■ **Assignment**:
The records follow. Count the lines holding "Open" and give only the number.

■ **Input material**:
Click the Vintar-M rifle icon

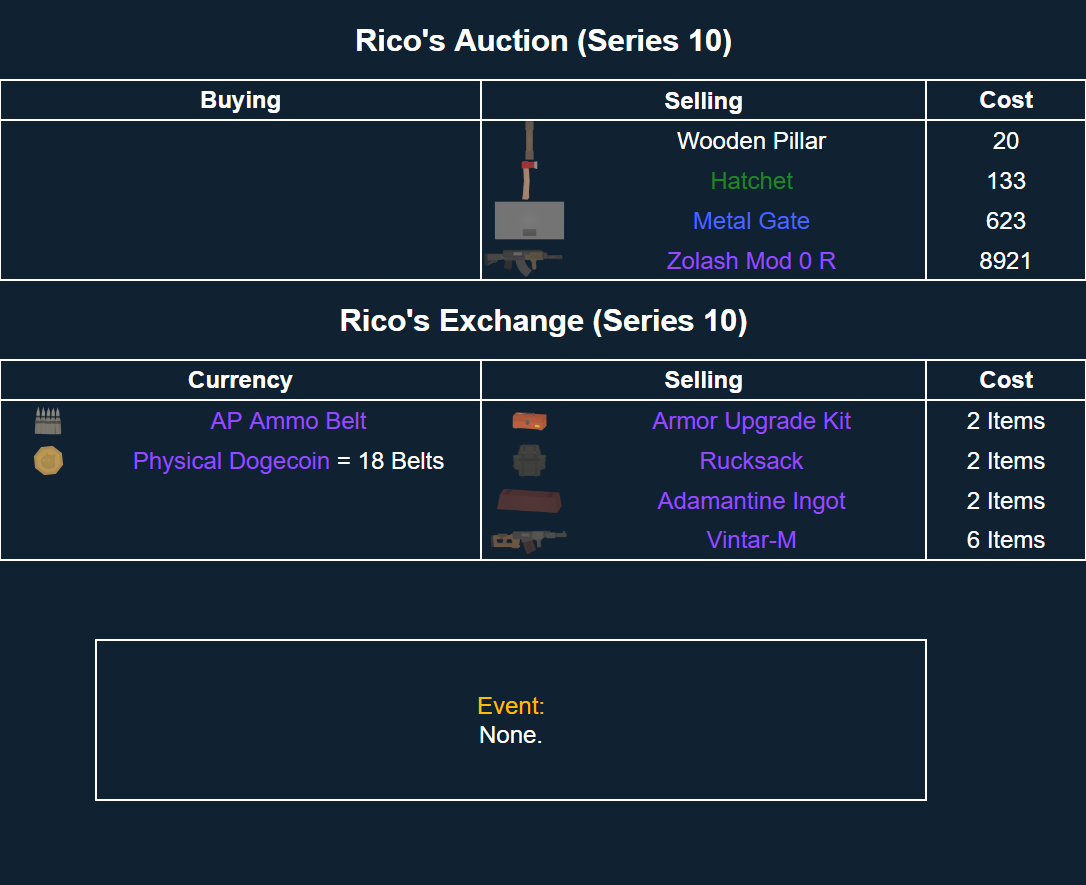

...

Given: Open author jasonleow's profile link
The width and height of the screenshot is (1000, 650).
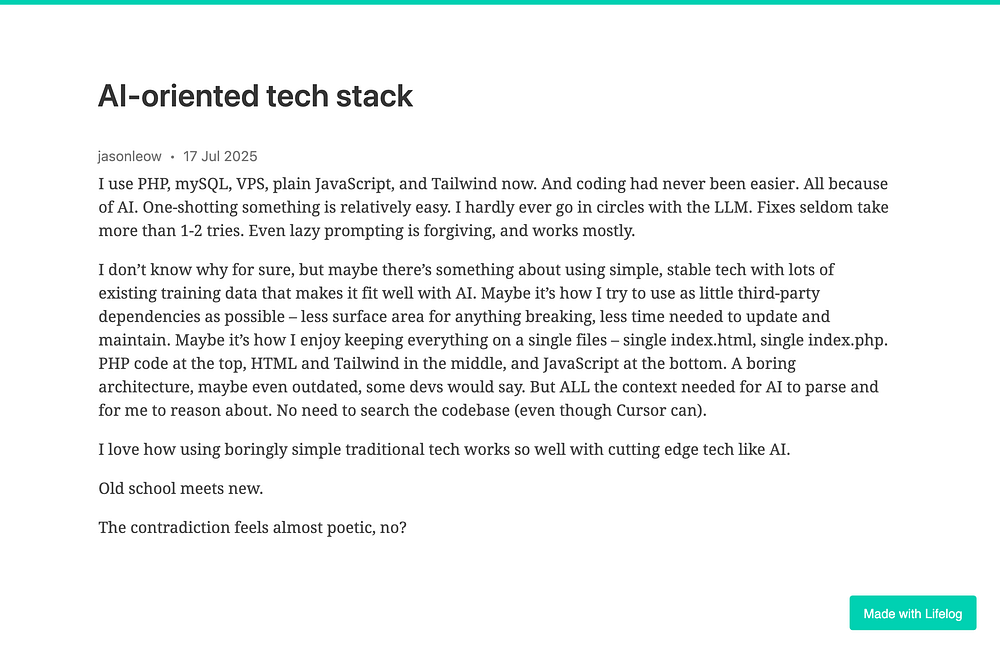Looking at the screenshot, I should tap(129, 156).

--

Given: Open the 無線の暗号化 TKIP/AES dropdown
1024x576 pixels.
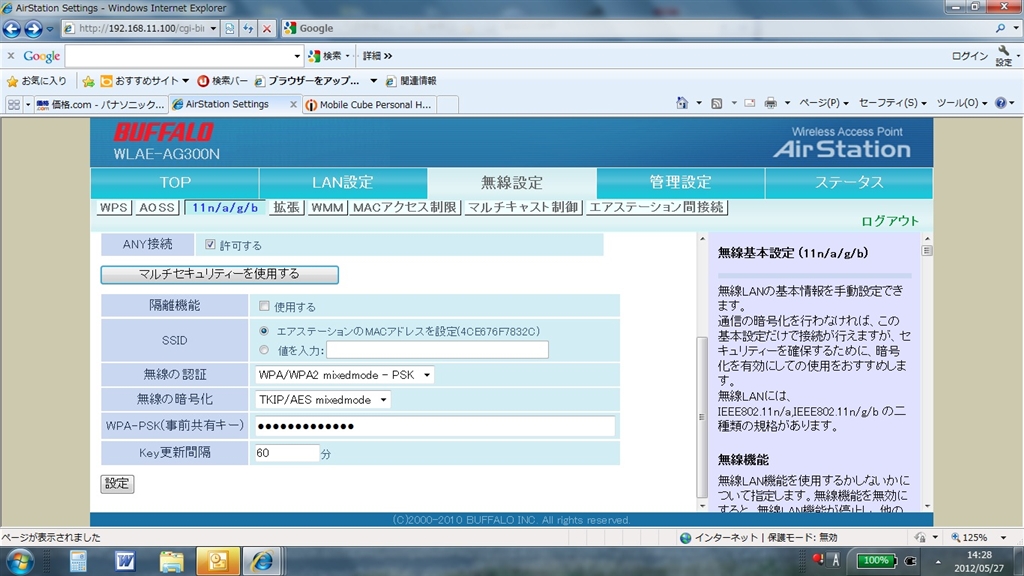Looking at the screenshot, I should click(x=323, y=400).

■ **Answer to the problem**:
2